Kim Hodgson, Professor and Chairman Division of Vascular Surgery, Southern Illinois University, told the audience combination thrombolysis for peripheral arterial (PA) and venous thrombosis (VT) has the potential to restore flow more quickly and with reduced risk of systemic bleeding complications than the prolonged thrombolytic infusions of the past. Furthermore, these same characteristics may permit the endoluminal treatment of patients with relative contraindications to standard lytic infusions, including those at risk for serious systemic bleeding and those with critical limb ischemia for whom a more prompt restoration of flow is required. Hodgson continued by saying that unfortunately, all reports to date have been uncontrolled, non-randomised, and non-standardised with regard to device and lytic agent used, vessels treated, and, as well, as to lytic dosages and device protocols followed. Considering the innumerable variables involved, an absolute scientific answer as to the best combination therapy protocol for various VTs may never be determined, said Hodgson. “As such, it may very well be that the best we can expect for the foreseeable future is to have both mechanical devices and pharmacologic agents in our endovascular toolboxes to be used at physician discretion, customised to clinical circumstances and guided by individual experience,” concluded Hodgson.

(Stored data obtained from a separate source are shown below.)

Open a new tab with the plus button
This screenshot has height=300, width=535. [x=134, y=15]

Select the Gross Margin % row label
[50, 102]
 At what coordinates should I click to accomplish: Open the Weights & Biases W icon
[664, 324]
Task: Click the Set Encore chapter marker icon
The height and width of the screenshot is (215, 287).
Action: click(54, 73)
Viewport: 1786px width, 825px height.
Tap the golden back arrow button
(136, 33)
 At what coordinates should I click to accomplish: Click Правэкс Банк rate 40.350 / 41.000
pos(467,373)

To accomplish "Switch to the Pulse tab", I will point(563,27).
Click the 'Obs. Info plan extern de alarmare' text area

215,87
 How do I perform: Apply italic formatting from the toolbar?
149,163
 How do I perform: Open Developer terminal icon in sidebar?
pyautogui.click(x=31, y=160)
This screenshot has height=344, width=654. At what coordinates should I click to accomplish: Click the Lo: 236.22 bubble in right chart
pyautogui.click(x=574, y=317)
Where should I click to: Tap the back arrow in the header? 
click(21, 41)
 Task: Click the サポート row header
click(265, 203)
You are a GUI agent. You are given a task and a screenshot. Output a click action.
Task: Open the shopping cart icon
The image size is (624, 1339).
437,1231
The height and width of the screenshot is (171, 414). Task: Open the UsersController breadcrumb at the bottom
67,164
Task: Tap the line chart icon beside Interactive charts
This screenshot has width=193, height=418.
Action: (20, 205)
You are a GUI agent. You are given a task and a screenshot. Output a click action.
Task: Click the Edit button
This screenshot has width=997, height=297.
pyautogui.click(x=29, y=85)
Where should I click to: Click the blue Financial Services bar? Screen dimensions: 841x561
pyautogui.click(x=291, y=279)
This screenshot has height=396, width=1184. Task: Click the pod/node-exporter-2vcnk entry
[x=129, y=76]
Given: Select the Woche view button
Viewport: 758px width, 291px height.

Dr Roy Greenberg of the Cleveland Clinic Foundation tackled the subject of fenestration techniques for endovascular grafting. According to Greenberg, the fenestrated endovascular devices allow for the treatment of compromised proximal neck anatomy. Although tortuosity within the aneurysm neck remains a challenge by impeding the rotational ability critical for proper orientation of a fenestrated device, short necks (3-10mm in length) with a segment of infrarenal aorta that allow a seal to be created may be optimally managed with this technique. There are several factors, however, that must be overcome before the procedure becomes commonplace, said Greenberg. Device design is reliant upon proper pre-operative imaging techniques and the interpretation of such studies. Strategic planning of the procedure will ensure enough coverage of the visceral segment to achieve a seal while not over-complicating the procedure, and incorporating unnecessary branches. Success with the implantation procedure itself is dependent upon a thorough understanding of conventional endovascular aneurysm repair, as well as the management of visceral vessel disease. Finally, Greenberg emphasised that similar to most forms of endovascular aneurysm repair, there is little long-term data to ensure the durability of the repair.